The conceptual blueprint drafted by the OAU’s cultural affairs division, and refined in ministerial meetings in 1986 and 1988, framed the festival as a guardian of endangered oral traditions while acknowledging the transformative reach of Afro-diasporic genres from New Orleans to Cape Town. UNESCO’s Atlas of the World’s Languages in Danger warns that intangible cultural assets disappear at alarming speed; the same logic applies to musical idioms. FESPAM thus responds both to nostalgia and to the dynamism of African creativity, offering a curated space where traditional ngoma ensembles share billing with afrobeats chart-toppers.

Economic Resonance Beyond the Stage

Government planners underscore that, in a sub-region where oil price cycles create fiscal volatility, the creative economy represents an under-exploited diversification tool. The last pre-pandemic edition in 2017 attracted nearly 3 000 accredited participants and injected an estimated 7.5 million US dollars into local services according to the Ministry of Culture. Hoteliers anticipate occupancy rates exceeding 85 percent during festival week, while Brazzaville’s nascent start-up community eyes digital ticketing and streaming applications as new revenue frontiers. The African Development Bank, in a 2022 brief on cultural industries, confirmed that every cultural job tends to generate 1.8 ancillary positions—a multiplier relevant to Congo’s youthful labour market.

Soft Power and Regional Image Management

For President Denis Sassou Nguesso, hosting the festival complements Congo’s longstanding mediation profile, from the International Conference on the Great Lakes Region to climate diplomacy over the Congo Basin.

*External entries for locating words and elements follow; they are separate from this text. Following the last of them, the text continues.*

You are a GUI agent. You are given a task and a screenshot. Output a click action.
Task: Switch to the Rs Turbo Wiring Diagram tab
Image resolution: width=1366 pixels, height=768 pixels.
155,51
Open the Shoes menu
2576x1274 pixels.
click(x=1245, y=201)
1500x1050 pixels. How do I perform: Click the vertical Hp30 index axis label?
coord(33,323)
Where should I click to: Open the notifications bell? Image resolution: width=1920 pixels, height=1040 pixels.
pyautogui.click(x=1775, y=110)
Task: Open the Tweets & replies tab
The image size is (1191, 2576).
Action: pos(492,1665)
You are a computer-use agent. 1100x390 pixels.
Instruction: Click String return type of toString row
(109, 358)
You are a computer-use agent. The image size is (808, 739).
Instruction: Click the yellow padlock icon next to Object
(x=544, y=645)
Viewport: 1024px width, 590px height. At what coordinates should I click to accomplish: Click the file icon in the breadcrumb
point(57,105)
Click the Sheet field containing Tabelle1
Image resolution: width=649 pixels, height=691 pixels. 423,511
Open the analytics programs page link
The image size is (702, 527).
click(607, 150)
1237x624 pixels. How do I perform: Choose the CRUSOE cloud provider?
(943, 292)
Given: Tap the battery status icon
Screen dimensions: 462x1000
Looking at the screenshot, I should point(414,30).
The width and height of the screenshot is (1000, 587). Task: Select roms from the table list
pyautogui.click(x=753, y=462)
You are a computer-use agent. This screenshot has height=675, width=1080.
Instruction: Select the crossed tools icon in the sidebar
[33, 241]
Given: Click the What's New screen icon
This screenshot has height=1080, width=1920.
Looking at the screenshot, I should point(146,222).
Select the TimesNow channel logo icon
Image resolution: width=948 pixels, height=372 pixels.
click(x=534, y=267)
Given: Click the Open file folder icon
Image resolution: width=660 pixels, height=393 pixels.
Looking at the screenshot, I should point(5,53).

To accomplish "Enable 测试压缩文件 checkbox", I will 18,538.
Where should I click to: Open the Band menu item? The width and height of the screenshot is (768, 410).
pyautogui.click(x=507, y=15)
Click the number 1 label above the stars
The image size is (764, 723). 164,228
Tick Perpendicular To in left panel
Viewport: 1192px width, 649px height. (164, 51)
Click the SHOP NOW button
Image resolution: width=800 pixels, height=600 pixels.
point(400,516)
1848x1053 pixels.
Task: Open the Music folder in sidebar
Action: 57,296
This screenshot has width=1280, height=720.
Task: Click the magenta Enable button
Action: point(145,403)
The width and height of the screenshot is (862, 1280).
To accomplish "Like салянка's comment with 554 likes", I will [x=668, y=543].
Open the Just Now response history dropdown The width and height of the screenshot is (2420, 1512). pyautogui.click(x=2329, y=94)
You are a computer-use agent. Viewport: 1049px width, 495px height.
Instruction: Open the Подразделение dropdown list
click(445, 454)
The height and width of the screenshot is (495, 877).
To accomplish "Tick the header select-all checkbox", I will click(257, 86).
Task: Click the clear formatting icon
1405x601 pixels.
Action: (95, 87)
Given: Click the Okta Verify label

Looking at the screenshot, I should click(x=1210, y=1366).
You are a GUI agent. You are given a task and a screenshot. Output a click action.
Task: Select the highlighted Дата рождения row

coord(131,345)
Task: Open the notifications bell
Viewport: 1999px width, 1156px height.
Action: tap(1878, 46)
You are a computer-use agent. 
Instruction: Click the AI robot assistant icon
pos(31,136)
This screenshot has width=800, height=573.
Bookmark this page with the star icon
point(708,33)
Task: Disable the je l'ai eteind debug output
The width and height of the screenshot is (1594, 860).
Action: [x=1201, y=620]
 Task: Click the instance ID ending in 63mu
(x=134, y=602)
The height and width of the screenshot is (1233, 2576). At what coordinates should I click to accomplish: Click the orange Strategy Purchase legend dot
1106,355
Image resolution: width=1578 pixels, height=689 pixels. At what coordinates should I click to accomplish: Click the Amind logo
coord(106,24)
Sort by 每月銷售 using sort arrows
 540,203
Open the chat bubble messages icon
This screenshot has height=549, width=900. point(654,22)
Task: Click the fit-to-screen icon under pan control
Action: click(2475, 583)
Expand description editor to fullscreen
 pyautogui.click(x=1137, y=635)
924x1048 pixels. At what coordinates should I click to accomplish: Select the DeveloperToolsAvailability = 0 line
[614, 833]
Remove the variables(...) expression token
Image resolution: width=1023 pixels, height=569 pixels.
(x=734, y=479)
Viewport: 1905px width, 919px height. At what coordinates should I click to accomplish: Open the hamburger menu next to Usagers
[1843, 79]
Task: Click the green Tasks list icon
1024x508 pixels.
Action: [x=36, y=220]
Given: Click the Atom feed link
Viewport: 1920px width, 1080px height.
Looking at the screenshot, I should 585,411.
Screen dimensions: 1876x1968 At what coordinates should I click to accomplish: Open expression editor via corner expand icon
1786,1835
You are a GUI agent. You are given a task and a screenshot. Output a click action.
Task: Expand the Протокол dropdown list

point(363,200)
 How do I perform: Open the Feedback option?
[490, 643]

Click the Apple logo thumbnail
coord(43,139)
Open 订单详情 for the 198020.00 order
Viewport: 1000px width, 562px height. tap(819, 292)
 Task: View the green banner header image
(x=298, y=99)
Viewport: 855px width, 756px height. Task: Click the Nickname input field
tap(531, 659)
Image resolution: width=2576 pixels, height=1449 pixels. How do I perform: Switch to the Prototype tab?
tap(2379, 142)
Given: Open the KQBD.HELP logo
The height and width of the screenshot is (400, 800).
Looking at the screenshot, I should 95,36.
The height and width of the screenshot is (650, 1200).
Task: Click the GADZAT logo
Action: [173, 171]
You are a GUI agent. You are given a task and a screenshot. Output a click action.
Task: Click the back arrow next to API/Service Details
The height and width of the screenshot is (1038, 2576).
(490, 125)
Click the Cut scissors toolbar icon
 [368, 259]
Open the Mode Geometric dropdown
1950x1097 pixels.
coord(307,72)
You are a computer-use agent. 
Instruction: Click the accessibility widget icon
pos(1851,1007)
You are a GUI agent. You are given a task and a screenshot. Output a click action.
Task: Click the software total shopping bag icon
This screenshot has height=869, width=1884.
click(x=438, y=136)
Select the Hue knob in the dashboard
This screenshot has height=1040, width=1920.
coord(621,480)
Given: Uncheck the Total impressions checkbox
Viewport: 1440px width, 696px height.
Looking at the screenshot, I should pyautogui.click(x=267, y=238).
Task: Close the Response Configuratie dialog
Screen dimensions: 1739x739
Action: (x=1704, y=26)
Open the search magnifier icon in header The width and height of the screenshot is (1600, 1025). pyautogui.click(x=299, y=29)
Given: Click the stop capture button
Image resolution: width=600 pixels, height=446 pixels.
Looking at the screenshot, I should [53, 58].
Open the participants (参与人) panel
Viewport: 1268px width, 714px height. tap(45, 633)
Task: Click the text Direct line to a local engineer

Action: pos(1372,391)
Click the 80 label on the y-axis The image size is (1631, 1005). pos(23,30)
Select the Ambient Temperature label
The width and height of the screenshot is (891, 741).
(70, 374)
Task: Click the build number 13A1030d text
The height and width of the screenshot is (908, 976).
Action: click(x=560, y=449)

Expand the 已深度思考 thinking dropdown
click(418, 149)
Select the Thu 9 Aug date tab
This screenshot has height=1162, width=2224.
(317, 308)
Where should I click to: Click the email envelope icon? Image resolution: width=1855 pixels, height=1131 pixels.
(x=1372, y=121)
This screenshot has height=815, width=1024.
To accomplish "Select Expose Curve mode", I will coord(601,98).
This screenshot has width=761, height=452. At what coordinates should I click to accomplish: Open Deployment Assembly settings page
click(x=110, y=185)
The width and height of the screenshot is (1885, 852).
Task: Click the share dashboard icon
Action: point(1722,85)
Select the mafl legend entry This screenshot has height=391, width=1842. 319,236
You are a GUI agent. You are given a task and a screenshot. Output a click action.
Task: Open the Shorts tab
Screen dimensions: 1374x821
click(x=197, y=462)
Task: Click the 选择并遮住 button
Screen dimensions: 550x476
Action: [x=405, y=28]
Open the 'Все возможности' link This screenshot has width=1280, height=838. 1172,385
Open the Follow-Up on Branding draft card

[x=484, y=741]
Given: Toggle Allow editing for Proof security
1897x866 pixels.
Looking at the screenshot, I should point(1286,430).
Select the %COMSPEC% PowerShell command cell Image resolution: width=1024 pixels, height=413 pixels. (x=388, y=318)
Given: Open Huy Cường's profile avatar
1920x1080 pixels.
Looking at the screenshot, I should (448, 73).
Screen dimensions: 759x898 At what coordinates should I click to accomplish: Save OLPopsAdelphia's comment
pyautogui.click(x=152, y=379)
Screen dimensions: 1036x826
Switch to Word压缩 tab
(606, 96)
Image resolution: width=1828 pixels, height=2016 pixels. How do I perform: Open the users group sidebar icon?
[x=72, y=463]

As one senior official in the Ministry of Foreign Affairs observed, the festival is “our most melodic diplomatic note”, a formulation that echoes Joseph Nye’s soft-power thesis. The African Union Commission regards FESPAM as a flagship that aligns with Agenda 2063’s aspiration for ‘An Africa with a Strong Cultural Identity’, while foreign missions in Brazzaville discreetly welcome a public diplomacy forum that is unburdened by hard security agendas.

Navigating Logistical and Public-Health Variables

Organisers nevertheless face operational imperatives. The 2025 edition coincides with infrastructure upgrades funded through a bilateral facility with China, requiring synchronisation to avoid construction bottlenecks. On the public-health front, the Ministry of Health is finalising a surveillance protocol with the Africa Centres for Disease Control in light of lessons learnt from COVID-19. The aim, officials say, is to deliver a ‘green-zone’ festival that reassures performers, sponsors and tourists without dampening the festive ambiance that has long distinguished FESPAM from other continental gatherings.

Charting Prospects for 2025 and Beyond

Looking ahead, cultural economists argue that FESPAM’s impact will be measured less by headliner profiles than by its ability to embed skills within local ecosystems—sound engineering, copyright management, tour logistics—that persist after the final encore. Discussions are underway with the International Federation of Musicians to stage capacity-building workshops, while the African Export-Import Bank explores guarantee schemes for regional music ventures. If realised, these initiatives could substantiate Ambassador Pascal Gayama’s vision of music as both a covenant of peace and an engine of solidarity. In that sense, the forthcoming edition represents not merely a milestone in festival chronology but a test of how Congo, and by extension the African Union, can translate cultural capital into sustainable development.